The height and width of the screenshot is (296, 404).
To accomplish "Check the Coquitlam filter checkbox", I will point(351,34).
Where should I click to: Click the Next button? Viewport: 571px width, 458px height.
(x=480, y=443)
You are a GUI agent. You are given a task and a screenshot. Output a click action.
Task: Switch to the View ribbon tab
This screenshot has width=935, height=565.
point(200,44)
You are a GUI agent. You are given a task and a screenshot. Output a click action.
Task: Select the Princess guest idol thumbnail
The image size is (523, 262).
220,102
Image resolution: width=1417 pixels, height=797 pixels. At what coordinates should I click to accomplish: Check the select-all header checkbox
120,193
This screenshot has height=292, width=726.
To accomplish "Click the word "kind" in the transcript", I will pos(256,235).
--
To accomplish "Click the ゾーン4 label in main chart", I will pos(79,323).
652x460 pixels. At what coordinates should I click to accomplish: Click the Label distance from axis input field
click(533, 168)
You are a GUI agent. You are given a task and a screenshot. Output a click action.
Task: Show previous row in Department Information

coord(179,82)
---
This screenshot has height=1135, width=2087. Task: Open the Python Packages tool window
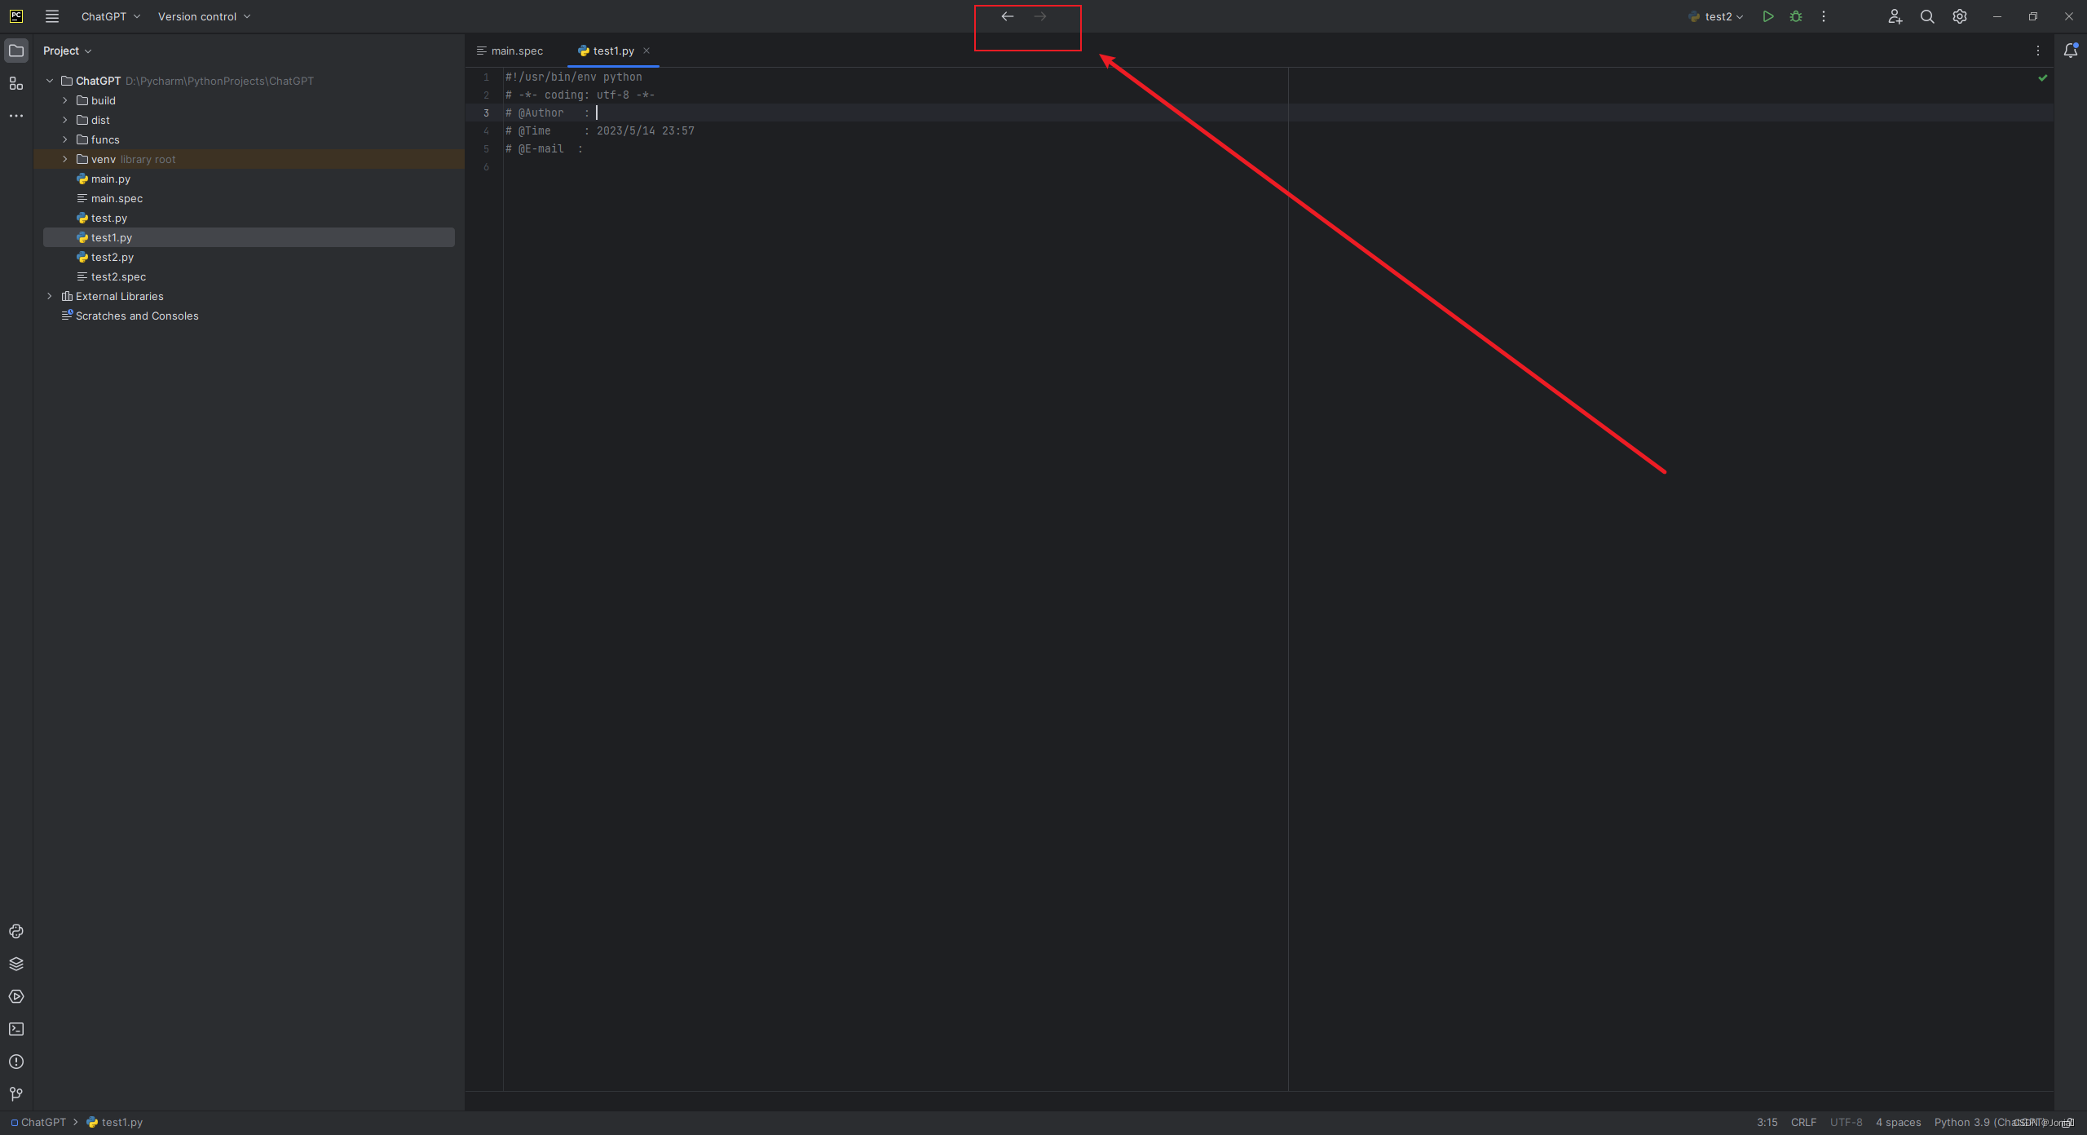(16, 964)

**What to do:** Count the lines in the items above that contain the string "This", with case counting. Give only the number.

**Response:** 3